[YOUR INSTRUCTIONS]: The required answer is a copy of each line in the entries below that includes "computer".

[THE INPUT]:

++++++++

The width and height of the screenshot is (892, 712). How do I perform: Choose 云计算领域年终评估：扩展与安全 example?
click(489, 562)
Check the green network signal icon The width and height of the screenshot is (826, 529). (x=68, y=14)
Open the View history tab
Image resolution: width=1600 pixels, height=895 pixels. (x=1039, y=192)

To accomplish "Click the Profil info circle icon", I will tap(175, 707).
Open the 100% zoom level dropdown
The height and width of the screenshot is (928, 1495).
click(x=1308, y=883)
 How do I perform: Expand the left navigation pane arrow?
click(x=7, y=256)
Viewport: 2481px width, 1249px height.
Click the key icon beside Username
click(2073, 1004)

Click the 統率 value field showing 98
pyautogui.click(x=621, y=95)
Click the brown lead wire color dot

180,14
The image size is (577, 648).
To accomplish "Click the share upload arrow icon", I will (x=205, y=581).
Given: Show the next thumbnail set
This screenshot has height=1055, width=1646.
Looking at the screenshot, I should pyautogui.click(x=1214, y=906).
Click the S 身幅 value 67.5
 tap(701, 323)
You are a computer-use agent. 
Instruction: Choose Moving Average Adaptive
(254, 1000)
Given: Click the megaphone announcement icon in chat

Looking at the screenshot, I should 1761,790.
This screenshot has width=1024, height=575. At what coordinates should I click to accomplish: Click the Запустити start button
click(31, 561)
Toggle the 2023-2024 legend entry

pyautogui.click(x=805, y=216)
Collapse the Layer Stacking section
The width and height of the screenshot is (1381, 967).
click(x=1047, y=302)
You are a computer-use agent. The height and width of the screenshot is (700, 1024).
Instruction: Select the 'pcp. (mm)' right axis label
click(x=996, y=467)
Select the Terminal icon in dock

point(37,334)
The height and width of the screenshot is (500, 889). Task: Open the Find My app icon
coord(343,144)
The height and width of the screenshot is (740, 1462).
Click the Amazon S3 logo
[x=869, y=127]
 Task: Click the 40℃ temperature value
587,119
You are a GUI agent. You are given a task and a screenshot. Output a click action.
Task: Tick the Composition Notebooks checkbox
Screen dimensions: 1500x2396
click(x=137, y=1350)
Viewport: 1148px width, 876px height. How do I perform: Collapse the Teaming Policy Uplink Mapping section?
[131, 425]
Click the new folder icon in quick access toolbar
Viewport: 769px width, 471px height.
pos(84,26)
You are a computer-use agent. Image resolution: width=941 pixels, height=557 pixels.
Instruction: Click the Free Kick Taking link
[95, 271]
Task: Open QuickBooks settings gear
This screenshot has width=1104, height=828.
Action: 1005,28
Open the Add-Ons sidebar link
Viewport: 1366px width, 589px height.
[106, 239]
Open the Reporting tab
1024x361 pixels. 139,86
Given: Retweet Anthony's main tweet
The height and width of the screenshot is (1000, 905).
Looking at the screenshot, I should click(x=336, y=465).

++++++++

[RESULT]:
You are a computer-use agent. 
You are a computer-use agent. The height and width of the screenshot is (700, 1024).
You are a computer-use agent. Image resolution: width=941 pixels, height=557 pixels.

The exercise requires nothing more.